Zwar gibt es auch Unterstützer der an der Parteibasis aufgekommenen Idee eines verpflichtenden Dienstes junger Leute in Bundeswehr oder zivilen Einrichtungen zum Nutzen der Allgemeinheit - zahlreiche Politiker und Experten zweifeln aber an der verfassungsrechtlichen Zulässigkeit.

Sachsens Ministerpräsident Michael Kretschmer (CDU) äußerte sich wohlwollender und regte eine Volksbefragung dazu an. "Eine Dienstpflicht kann dazu beitragen, sowohl die Herausforderungen im Sozialen als auch bei der Verteidigung unseres Landes besser zu bewältigen", sagte er der "Bild"-Zeitung.

Der CDU-Bundestagsabgeordnete Roderich Kiesewetter mahnt jedoch zur Vorsicht.
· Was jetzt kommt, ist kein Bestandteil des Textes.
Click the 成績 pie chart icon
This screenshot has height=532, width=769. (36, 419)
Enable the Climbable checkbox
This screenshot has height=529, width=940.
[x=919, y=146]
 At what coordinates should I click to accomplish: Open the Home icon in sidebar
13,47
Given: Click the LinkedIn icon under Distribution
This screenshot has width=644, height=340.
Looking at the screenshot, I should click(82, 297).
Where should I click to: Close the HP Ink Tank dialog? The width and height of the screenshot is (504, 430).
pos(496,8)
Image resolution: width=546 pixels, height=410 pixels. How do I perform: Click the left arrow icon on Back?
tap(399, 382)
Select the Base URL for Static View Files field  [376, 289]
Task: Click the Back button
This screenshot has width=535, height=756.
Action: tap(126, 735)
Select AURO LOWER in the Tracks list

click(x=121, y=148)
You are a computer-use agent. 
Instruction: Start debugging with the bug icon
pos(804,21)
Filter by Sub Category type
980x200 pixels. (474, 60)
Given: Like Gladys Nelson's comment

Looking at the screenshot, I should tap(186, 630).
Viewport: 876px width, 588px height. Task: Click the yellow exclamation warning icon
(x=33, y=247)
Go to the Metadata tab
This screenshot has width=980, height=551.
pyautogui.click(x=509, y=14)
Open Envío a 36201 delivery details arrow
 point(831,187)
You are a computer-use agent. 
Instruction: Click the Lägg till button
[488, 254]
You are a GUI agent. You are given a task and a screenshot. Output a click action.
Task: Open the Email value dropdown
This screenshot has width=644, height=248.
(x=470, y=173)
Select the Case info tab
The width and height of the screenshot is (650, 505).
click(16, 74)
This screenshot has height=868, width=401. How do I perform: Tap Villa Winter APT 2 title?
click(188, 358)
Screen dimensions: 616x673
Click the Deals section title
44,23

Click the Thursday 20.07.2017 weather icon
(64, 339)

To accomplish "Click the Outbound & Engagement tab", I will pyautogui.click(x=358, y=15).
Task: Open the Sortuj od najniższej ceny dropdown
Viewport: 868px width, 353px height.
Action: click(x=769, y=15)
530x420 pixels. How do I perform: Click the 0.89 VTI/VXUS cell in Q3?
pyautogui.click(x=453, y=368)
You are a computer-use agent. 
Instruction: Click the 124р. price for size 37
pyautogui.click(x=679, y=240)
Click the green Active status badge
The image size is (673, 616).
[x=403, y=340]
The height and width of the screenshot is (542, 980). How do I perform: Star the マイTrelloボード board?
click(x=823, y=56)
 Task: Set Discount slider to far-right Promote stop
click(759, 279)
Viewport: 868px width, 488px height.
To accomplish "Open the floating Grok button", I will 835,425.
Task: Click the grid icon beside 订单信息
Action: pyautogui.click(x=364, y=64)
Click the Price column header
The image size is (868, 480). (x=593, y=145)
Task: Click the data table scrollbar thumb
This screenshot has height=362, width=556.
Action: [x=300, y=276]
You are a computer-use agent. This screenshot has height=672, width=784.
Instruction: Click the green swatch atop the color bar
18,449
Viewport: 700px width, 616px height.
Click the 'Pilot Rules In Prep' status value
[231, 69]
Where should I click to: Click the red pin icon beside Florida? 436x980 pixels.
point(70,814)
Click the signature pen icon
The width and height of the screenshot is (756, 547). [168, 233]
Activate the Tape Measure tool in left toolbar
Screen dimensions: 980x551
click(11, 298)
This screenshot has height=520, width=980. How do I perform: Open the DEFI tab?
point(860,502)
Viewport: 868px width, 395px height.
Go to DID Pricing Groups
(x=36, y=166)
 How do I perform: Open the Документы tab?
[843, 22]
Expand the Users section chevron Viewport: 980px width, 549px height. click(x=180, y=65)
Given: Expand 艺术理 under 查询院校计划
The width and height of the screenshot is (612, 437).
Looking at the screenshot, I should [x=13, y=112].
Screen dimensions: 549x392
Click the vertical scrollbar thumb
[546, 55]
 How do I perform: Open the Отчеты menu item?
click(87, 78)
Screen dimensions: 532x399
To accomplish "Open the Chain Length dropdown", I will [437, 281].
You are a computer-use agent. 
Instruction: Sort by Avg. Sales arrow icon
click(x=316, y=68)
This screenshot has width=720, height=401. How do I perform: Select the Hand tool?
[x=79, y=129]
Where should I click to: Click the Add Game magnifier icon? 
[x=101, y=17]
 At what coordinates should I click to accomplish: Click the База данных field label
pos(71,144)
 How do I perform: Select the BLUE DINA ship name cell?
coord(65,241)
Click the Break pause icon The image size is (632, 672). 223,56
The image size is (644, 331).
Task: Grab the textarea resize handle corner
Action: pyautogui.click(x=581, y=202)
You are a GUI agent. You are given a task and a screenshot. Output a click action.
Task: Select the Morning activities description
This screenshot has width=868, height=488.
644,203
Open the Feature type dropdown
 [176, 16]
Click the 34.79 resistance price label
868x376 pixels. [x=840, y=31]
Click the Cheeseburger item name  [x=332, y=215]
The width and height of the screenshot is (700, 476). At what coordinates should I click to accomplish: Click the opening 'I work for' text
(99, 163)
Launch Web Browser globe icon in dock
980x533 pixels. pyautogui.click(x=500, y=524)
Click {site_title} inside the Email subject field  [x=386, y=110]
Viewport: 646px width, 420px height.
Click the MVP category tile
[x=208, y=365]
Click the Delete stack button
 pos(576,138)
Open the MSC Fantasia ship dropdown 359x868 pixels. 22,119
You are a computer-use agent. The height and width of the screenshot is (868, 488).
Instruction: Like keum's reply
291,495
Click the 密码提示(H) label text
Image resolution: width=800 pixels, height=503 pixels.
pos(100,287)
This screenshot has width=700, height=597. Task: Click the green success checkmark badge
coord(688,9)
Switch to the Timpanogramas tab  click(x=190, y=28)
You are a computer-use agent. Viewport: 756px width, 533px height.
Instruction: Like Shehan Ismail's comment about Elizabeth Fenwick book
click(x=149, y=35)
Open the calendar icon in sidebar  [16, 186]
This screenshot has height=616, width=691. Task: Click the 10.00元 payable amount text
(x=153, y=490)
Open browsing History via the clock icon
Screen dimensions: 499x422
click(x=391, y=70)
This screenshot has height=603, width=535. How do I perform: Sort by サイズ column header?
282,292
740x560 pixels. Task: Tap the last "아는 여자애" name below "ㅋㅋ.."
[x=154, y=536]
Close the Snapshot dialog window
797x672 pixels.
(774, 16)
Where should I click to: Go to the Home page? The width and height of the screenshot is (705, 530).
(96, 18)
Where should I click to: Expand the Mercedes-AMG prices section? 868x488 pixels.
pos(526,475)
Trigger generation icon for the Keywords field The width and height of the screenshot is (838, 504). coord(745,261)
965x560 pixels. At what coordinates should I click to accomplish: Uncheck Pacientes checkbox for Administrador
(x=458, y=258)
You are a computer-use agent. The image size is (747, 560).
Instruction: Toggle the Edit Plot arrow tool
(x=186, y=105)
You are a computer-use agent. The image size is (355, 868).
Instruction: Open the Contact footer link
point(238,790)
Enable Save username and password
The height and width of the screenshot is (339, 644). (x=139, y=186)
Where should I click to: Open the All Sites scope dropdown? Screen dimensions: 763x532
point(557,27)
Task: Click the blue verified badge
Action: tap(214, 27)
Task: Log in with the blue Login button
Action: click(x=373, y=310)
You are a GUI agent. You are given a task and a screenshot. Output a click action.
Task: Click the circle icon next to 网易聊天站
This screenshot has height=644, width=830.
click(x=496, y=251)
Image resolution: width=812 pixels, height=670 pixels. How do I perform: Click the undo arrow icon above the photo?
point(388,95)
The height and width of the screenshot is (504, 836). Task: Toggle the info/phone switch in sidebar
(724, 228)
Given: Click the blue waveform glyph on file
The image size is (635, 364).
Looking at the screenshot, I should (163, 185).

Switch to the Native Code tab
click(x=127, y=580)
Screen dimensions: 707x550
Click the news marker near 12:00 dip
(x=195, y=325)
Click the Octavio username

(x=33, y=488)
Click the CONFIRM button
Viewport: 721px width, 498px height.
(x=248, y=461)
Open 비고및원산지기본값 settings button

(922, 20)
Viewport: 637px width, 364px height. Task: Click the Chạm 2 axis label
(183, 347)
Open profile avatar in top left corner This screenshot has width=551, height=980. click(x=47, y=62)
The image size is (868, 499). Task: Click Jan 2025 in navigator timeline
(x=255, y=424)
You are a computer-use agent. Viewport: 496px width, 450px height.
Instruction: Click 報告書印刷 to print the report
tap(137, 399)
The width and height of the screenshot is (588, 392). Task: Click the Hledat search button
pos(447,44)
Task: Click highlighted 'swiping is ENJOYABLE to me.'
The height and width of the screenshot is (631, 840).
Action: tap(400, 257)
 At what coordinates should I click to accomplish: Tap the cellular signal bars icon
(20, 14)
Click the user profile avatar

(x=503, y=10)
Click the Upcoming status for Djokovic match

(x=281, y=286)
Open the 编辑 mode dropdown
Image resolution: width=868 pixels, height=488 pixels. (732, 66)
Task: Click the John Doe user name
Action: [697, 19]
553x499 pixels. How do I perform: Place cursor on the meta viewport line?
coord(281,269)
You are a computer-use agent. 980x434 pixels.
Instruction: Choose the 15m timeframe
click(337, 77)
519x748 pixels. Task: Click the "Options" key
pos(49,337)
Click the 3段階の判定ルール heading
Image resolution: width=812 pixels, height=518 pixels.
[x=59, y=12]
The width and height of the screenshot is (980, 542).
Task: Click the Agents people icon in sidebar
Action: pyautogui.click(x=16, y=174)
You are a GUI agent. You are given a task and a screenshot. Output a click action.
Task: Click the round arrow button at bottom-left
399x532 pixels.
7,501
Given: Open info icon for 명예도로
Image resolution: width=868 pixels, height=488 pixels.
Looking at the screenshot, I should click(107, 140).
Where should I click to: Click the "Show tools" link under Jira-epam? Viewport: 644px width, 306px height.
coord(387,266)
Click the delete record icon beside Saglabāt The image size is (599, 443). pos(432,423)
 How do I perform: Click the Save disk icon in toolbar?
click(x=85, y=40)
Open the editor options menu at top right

Ein verpflichtender Gesellschaftsdienst dürfe "weder Arbeitsplätze ersetzen noch stumpfer Selbstzweck sein", gab er in "Stuttgarter Zeitung" und "Stuttgarter Nachrichten" (Montag) zu bedenken.

Zu Guttenberg warnt vor "exorbitanten Kosten"

Der frühere Verteidigungsminister Karl-Theodor zu Guttenberg (CSU), der einst die Abschaffung der Wehrpflicht initiiert hatte, hält eine Grundgesetzänderung für nötig und warnt vor "exorbitanten Kosten". "Die notwendigen Finanzmittel für bis zu 700.000 junge Menschen pro Jahr würden erhebliche Einschnitte in anderen Bereichen nach sich ziehen. Nicht zuletzt bei der Ausrüstung der Bundeswehr."

Der verteidigungspolitische Sprecher der SPD-Bundestagsfraktion, Fritz Felgentreu, sieht erhebliche rechtliche Schwierigkeiten. "Zwangsdienste sind nach europäischem Recht menschenrechtswidrig", sagte er der "Welt". Ob eine rechtskonforme Umsetzung möglich wäre, sei "völlig offen". Er beobachtet allerdings Sympathien für die Idee "in fast allen politischen Lagern". Dabei gehe es jedoch "weniger um das Stopfen von Personallücken als um Fragen des staatsbürgerlichen Bewusstseins und des gesellschaftlichen Zusammenhalts".

Auch in der FDP gibt es Befürworter. Im Gegensatz zu Parteichef Christian Lindner, der eine Dienstpflicht strikt abgelehnt hat, sagte Bremens FDP-Fraktionschefin Lencke Steiner der "Bild"-Zeitung: "Ich bin persönlich für ein verpflichtendes Jahr, egal ob Wehrpflicht oder soziales Jahr. Es ist wichtig, früh Verantwortung zu übernehmen und zu lernen für andere einzustehen."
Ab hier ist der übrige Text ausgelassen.